It is well known that Stendhal compared politics in a novel to a gunshot in the middle of a concert  this novel of modern British politcs is more like a mirror being shot at.

It is well known that Stendhal compared politics in a novel to a gunshot in the middle of a concert: a noise harsh but not dynamic, and with no resemblance to any instrument in the orchestra. What is often forgotten is that his enduring soundbite started life on the losing side of an argument. In The Red and the Black, Stendhal says that he is tempted to present a page of dots rather than subject the reader to an interlude of dreadful speechifying. His fictional publisher replies by asking him to square that with his earlier description of a novel as “a mirror going along a main road”. If your characters don’t talk politics, the publisher concludes – in a scene that does some damage in its own right to Stendhal’s realist aspirations – then your novel will fail to provide an honest reflection of Frenchmen in the year 1830.

Richard T Kelly’s new novel bets everything on this position. Kelly wants to show that a political novel – even one with characters who give political speeches and conduct discussions about policy – doesn’t need to be an ear-bashing polemic or a scuzzy piece of genre writing, but can succeed as a work of realism no less than the story of a provincial dentist’s mid-life crisis, or an extended family crumbling at Christmas.

Kelly is more a descendant of Trollope and Dickens than of Stendhal. His first novel, Crusaders (2008), a consciously neo-Victorian portrait of Newcastle in the 1990s, featured a Labour MP, Martin Pallister. The Knives is a sequel of sorts – a long, dense novel about a Conservative home secretary (Pallister is his shadow) which arrives at a moment when we are thinking about domestic politics, political process, Westminster bartering and backstabbing, and the role of the home secretary.

Kelly begins with a note explaining that The Knives is “a work of fiction . . . make-believe”, and it is true that any resemblance between David Blaylock and the real-life recent occupant of his post is scuppered in the prologue – a long gun battle in the Bosnian countryside with virtually no resemblance to Theresa May’s tenure at the Association for Payment Clearing Services. Yet the novel contains plenty of allusive nudging. Kelly’s member for Teesside may not be standing in for the member for Maidenhead, but a prime minister who is “primus inter pares” of a group of “university contemporaries and schoolmates” rings some bells. There are also borrowings from Robert Peel and Tony Blair, as well as a quotation from Trollope and a discussion of Coriolanus (“He wouldn’t last five minutes”).

As the novel begins, Blaylock is widely respected, has even been named Politician of the Year, but he is also surrounded by possible pitfalls: the presence in Britain of foreign nationals with charge sheets, the proliferation of radical Muslim clerics, the debate over ID cards, mounting questions over his record on unemployment, immigration, human rights. There is also an ex-wife whose work as a barrister converges on Home Office business. The Knives is a full-bodied account of Blaylock’s day-to-day business, in which the relationship between journalism and realism, research and description, is generally fruitful. Kelly’s mirror travels through meeting halls and community centres, down “the plum carpet of the long corridor to the cabinet anteroom”. The problem is that Kelly is too effective – too diligent – and the book is detailed to a fault, at times to the point of mania.
────────────────────
■ **Directions**:
Write the next part of the review of Richard T Kelly's novel The Knives, picking up after its final sentence. The records that come next have no connection to the review of The Knives.

■ **Raw records**:
────────────────────
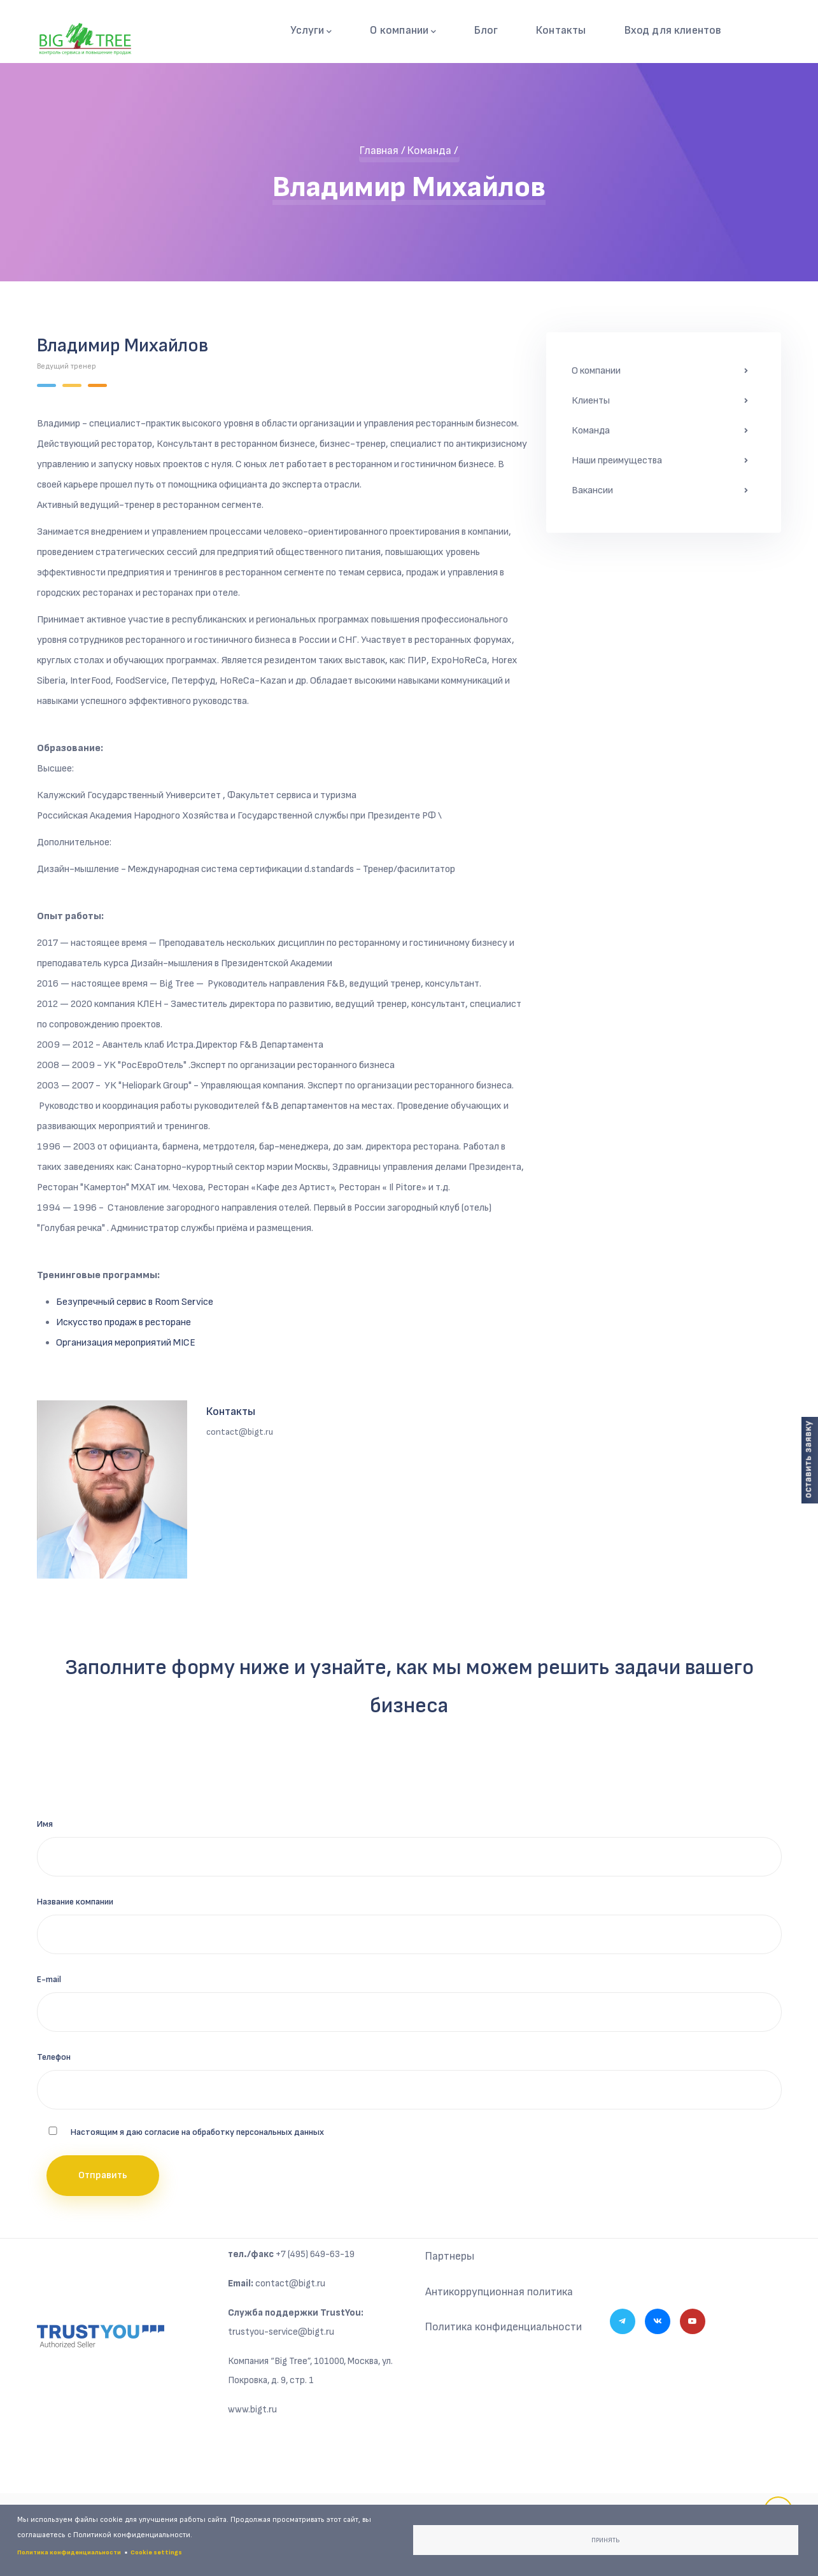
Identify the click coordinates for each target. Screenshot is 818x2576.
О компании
────────────────────
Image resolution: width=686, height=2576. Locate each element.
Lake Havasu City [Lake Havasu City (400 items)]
────────────────────
■ **Exercise output**:
His habits in general tend towards overkill. As well as his note to the reader, he introduces the book with a trio of epigraphs (Joseph Conrad, Norman Mailer, Norman Lewis) and a not-inviting list of dramatis personae – 60 names over two and a half pages, in some cases with their ages and nicknames. Virtually all of these figures are then described fully in the novel proper. One character is compared to a thinker, a dancer, a Roman and a pallbearer in the space of a single paragraph.

Stendhal took his publisher’s advice but did not ignore his own instincts: having accepted that politics might have a place in a realist novel set in Paris in 1830, he is careful to give us an extract from Julien’s 26 pages of minutes. Kelly gives us the minutes. But it isn’t only world-building that detains him. Early in the book, out jogging, Blaylock passes “a young blonde” who is “wand-like from behind”: yet only by virtue of “a conjuror’s trick – a stunning trompe l’oeil – for from the front she was bulgingly pregnant, to the point of capsizing”. Almost every sentence carries a couple of excess words.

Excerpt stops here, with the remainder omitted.